Stanza: A Revolution in Reading
Introducing Stanza — the digital eBook reader for the Mac that reads like the real thing. Stanza combines the easy-to-read format of the printed word with the convenience of the digital world.
Featuring a clean, well-organized interface, Stanza is expressly designed for reading digital publications, including electronic books, newspapers, PDFs, and general web content. Stanza is built from the ground up to make reading on your Macintosh laptop or desktop an
enjoyable and hassle-free experience. It gives \ special attention to details that are usually overlooked in other software readers such as
hyphenation, text columnation, automatic text scrolling, and user-friendly page and chapter navigation. Lengthy content that can be tedious to read using a web browser or PDF viewer is easy and natural with Stanza.
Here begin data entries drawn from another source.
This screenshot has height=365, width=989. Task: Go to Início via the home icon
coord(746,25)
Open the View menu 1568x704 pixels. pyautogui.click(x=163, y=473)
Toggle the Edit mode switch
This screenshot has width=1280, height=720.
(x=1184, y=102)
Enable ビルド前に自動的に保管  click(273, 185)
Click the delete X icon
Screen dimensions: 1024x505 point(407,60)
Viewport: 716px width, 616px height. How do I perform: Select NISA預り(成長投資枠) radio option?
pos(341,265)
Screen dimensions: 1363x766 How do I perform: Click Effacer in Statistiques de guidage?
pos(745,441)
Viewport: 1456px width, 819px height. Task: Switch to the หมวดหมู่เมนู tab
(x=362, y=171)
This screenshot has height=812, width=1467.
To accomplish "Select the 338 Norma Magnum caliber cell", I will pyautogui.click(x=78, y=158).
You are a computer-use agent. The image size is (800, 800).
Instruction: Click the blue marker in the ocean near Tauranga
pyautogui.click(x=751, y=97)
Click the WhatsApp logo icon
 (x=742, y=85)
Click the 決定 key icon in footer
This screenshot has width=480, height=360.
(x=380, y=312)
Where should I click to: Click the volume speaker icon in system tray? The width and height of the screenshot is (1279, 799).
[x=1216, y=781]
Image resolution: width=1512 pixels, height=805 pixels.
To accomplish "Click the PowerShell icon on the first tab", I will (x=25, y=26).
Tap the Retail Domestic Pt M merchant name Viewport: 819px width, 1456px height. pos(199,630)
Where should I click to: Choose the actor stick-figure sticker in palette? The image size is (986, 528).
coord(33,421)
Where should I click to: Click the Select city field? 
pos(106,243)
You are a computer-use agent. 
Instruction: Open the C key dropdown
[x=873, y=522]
Stanza features built-in support for HTML, PDF, Microsoft Word, and Rich Text Format reading, as well as all the major eBook standards: unprotected Amazon Kindle and Mobipocket, Microsoft LIT, Palm doc, and the International Digital Publishing Forum’s new epub Open eBook standard. In addition to supporting a plethora of formats, Stanza features an open API that allows developers to implement support for their own document formats. Stanza is more than just a reader: it is a reading platform!”
Stanza already works with my iPod touch by exporting books to bookmarklets, importing into Safai, and then syncing with the iPod, so it presumably also works with the iPhone too. A built-in iPod reader application would be nicer, but for the time being, the exporting it already does works great. It is fantastic to be able to read all my books on my iPod!
Yeah, I saw that it did that, but to have a native app for the iphone/touch would be awesome, because I’m sure they’ll put in there great reading technology into it, which would have many more options than opening it in Safari.
I tried it and cannot share your enthusiasm. First, at start it tried to accept incoming connections which is very suspicious - why would a book reader want to do that ? I disabled that, of course.
Second, the display of PDF is pretty bad - and is much harder to read than using Preview.
Third, I cannot open any of the file formats that is supposed to be reading: PalmDoc, Plucker or files from Gutenberg or other sites from their FAQ. I am not sure if this is because of the not allowed connection capabilities or just because it simply does not work.
Tried with 10.5.3, Macbook Pro, 4 GB RAM.
is there an e-book reader with dictionary capability?